The U.S. spends billions bailing out Wall Street banksters and leaves working class citizens who need help twisting
in the wind

July 15, 2014

News & Opinion by Katherine McFate

(NATIONAL) -- Meet Mark. He’s a 58 year old, college-educated veteran who lives in Oregon.

He was laid off last September and has been unable to find work since. Mark’s state unemployment benefits ran out in May. 

Since funding for the federal Emergency Unemployment Compensation program was cut last December, Mark and more than three million other Americans, including nearly 300,000 veterans, have been denied access to a second six months of support — a vital financial lifeline in this tough economy. Mark is way behind in his rent, is selling everything of value he owns, and fears he will be homeless soon.

“We spend trillions bailing out banks, and provide Wall Street bonuses for those that created this challenging economy, but for a highly skilled worker, a veteran with a family, this country has nothing,” writes Mark. “What is this country about anymore?
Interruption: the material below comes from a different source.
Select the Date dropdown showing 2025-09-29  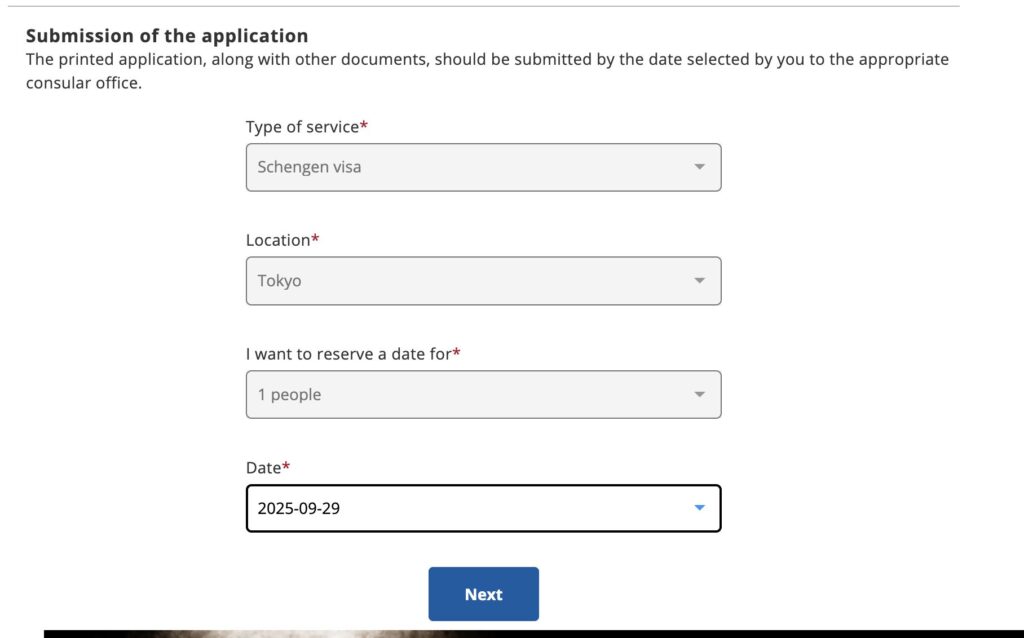(x=483, y=508)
Our military service personnel risk their lives to save and protect the freedoms of our country and this land, but when we need help there isn’t enough?”
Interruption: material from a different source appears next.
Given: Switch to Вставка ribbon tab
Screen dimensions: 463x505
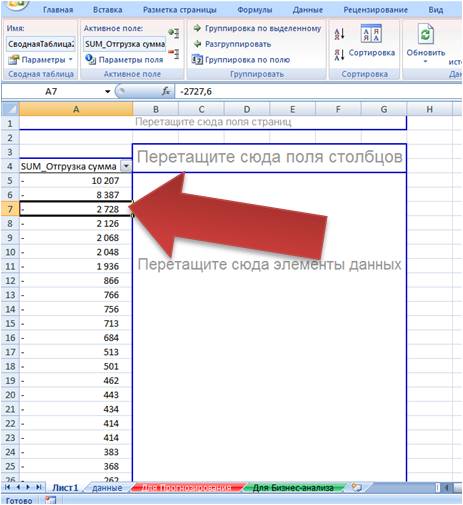Looking at the screenshot, I should point(107,10).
My organization, the Center for Effective Government, is collecting stories from people like Mark reporting how the loss of emergency unemployment benefits is wrecking their lives. 

Unemployment benefits only provide about $300 a week, barely enough for the rent or mortgage in many places, but it keeps the utilities on, pays for a phone, gas money, and an internet connection — so the job search can continue. 

Employers won’t hire someone without an address and phone number.

The stories follow a common trajectory.

First, families drain their savings. Then, their retirement accounts to keep paying rent or the mortgage. 

That’s followed by resorting to credit card debt to buy food, keep the phone and utilities on, and pay for gas money.

As families become more desperate, they start selling their possessions and move in with friends and relatives, if they have that option.

Some families end up sleeping in tents and cars, leaving parents to worry that the authorities will take away their children until they’re back on their feet.

Almost all our stories end with some version of Mark’s question, especially the stories from veterans: 

What is this country about anymore? 

They feel betrayed by elected officials who put partisan politics above their needs, betrayed by the nation that ignores their plight.

In April, the Senate passed a retroactive extension of emergency unemployment assistance. House leaders refused to allow a vote on the bill, so it expired.

A more modest proposal has emerged: It would provide assistance to those who apply for emergency aid in the future. It would provide no retroactive relief to the millions of workers who have exhausted their resources as they continue to search for work.

But those jobless Americans need retroactive benefits to catch up on the rent and pay off their credit card debt.

It looks like this bipartisan new bill co-sponsored by Reps. Dan Kildee (D-MI) and Frank LoBiondo (R-NJ) could garner a House majority. That would mark a step forward.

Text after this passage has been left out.